Rescale the items below by rewriting every line in full, with each coordinate in the actions multiplied by 2.2 and rounded to the nearest whole number, halves rounded up. Leave all other numbers unchanged, and omit the pictures.

SUPPLIED DATA:
----

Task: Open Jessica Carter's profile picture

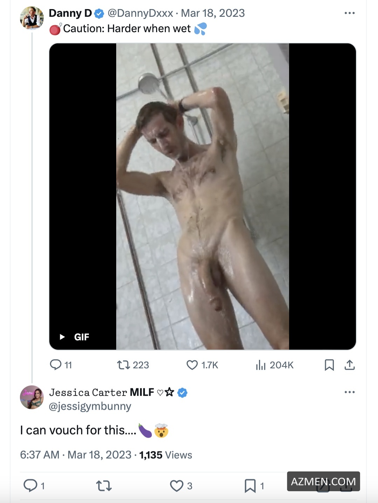Action: coord(32,397)
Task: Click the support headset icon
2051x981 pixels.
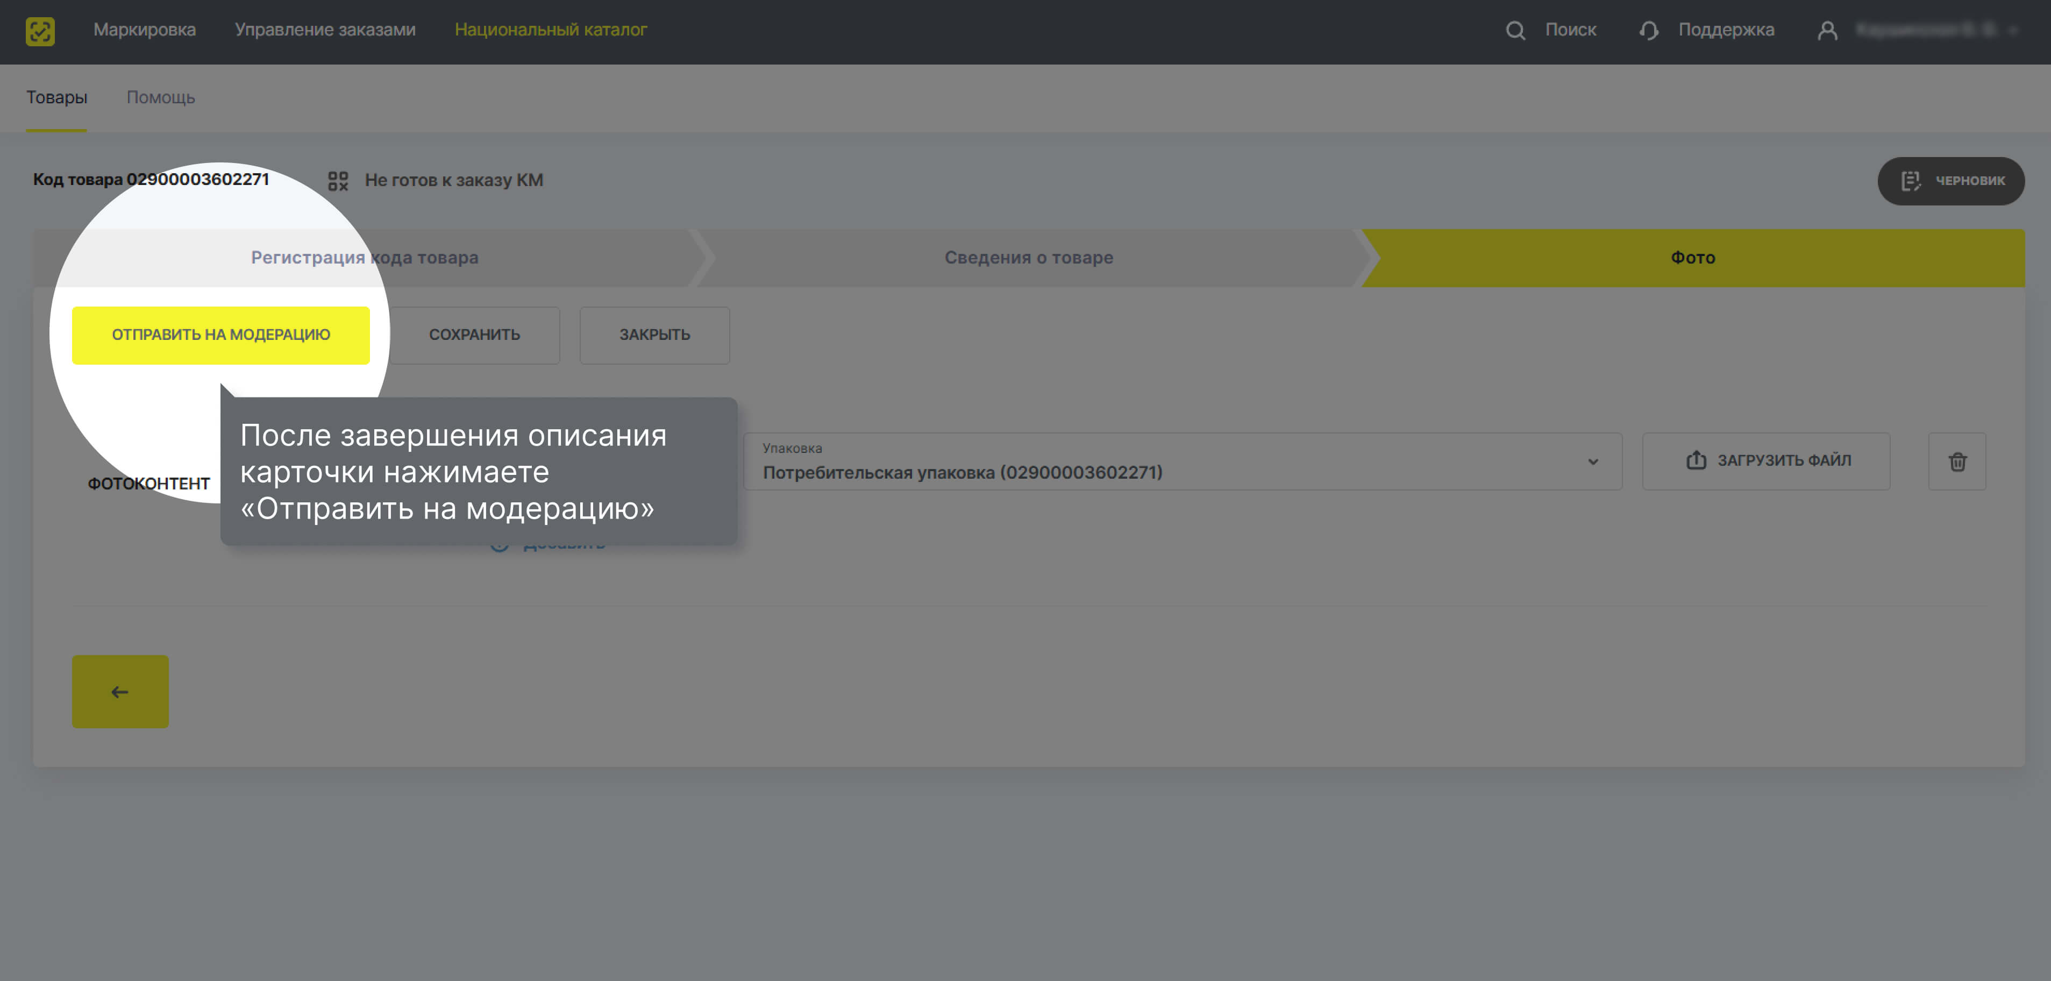Action: [1648, 30]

----

SOLUTION:
Task: Open Jessica Carter's profile picture

Action: coord(70,873)
Task: Click the support headset icon
2051x981 pixels.
Action: [3626, 66]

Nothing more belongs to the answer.